[WHAT TO DO]: Everything from the line with "The width and" to the end of the data below, both lines included, should be transcribed exactly; please omit the pictures.

★ ★ ★ ★ ★

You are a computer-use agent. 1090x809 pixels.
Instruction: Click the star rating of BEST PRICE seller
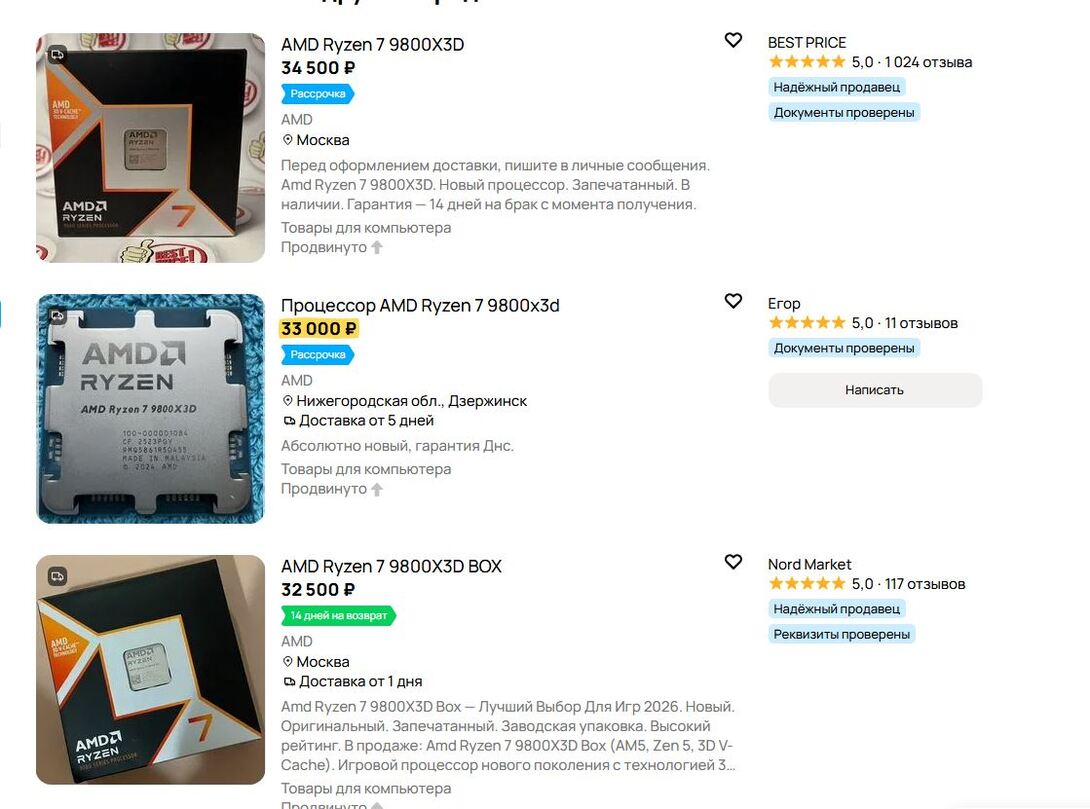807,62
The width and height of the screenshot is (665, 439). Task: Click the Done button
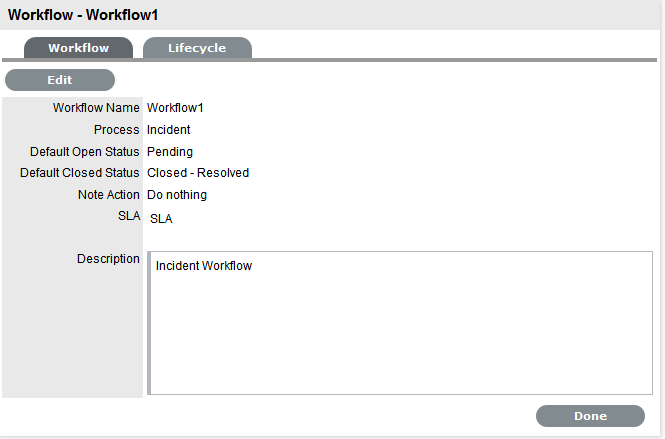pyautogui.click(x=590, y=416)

★ ★ ★ ★ ★

[RESPONSE TO THIS TASK]:
The width and height of the screenshot is (665, 439). Task: Click the Done button
pyautogui.click(x=590, y=416)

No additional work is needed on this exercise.